We are happy to announce the 17 projects that have been accepted to
participate in Google Summer of Code 2018 for the Haskell.org project.
We would like to thank Google for organizing the program, all students
who applied for the quality proposals of course the mentors for
volunteering to guide the projects!
Without further ado, here are the accepted projects:
- Visual Tools and Bindings for Debugging in Code World
- Help Hadrian
- Add support for deprecating exports
- Hi Haddock
- Improving the GHC code generator
- Crucible: A Library for In-Memory Data Analysis in Haskell
- Dependently Typed Core Replacement in GHC
- Benchmarking graph libraries and optimising algebraic graphs
- Improvements to GHC's compilation for conditional constructs.
- Support for Multiple Public Libraries in a .cabal package
- Functional test framework for the Haskell IDE Engine and Language
Server Protocol Library
- Native-Metaprogramming Reloaded
- Format-Preserving YAML
- Enhancing the Haskell Image Processing Library with State of the Art
- Making GHC Tooling friendly
- Helping cabal new-build become just cabal build
- Parallel Automatic Differentiation
# Visual Tools and Bindings for Debugging in Code World
Student: Krystal Maughan
Mentors: Chris Smith, Gabriel Gonzalez
Visual Debugging tools that will allow various ages to interact with and
learn visually while tracing their bugs in Haskell.
# Help Hadrian
Student: Chitrak Raj Gupta
Mentors: Andrey Mokhov, Moritz Angermann
Current build systems such as `make` have a very complex structure and
are difficult to understand or modify.

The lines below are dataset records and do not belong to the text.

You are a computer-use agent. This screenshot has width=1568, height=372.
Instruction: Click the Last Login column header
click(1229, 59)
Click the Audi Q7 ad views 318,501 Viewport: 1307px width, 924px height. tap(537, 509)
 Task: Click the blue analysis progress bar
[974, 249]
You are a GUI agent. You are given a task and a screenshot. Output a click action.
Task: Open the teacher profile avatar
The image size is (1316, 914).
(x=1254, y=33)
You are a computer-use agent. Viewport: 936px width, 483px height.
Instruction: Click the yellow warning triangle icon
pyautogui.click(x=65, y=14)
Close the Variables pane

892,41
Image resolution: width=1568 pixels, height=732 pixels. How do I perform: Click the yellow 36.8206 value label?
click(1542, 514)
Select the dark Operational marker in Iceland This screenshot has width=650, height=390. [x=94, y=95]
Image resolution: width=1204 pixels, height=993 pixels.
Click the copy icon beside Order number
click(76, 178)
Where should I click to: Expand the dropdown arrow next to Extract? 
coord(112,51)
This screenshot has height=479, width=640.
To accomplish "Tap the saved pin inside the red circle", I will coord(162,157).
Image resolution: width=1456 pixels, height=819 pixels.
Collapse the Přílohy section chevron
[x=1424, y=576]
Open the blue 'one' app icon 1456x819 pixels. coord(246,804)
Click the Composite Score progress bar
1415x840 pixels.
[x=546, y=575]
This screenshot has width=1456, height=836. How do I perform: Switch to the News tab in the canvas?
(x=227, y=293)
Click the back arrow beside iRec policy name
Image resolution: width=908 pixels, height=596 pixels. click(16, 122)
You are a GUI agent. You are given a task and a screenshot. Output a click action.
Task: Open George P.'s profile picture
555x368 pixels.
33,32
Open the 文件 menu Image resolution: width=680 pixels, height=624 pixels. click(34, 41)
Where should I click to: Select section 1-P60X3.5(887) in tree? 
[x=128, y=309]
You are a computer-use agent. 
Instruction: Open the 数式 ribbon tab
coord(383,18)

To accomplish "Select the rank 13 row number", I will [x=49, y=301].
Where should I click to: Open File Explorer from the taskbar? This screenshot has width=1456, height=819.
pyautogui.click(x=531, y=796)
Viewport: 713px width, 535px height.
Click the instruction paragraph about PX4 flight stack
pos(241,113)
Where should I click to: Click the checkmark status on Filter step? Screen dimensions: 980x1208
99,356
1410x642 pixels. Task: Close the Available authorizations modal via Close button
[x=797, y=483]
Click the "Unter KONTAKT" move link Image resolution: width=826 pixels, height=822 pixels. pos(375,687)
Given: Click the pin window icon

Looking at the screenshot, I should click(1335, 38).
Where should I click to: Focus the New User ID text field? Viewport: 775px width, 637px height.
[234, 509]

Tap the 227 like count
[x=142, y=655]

Hadrian uses functional
programming to implement abstractions to make codebase much more
comprehensible. Build Rules are defined using Shake Library, and the
results produced are much faster and scalable than current make based
system. But the in-use implementation of Hadrian is still in development
phase and not completely ready to be deployed. I believe that Hadrian
will serve a huge assistance in increasing the productivity of Haskell
developers. Therefore, the aim of my project will be to push Hadrian a
few steps closer to deployment, so that the Haskell community can code
with a bit more efficiency.
A recent Pull Request by Alp Mestanogullary has implemented a basic rule
for binary distribution. Also, I have been able to figure out multiple
sources of errors causing validation failures, and my Pull Request has
brought the number of failures down significantly.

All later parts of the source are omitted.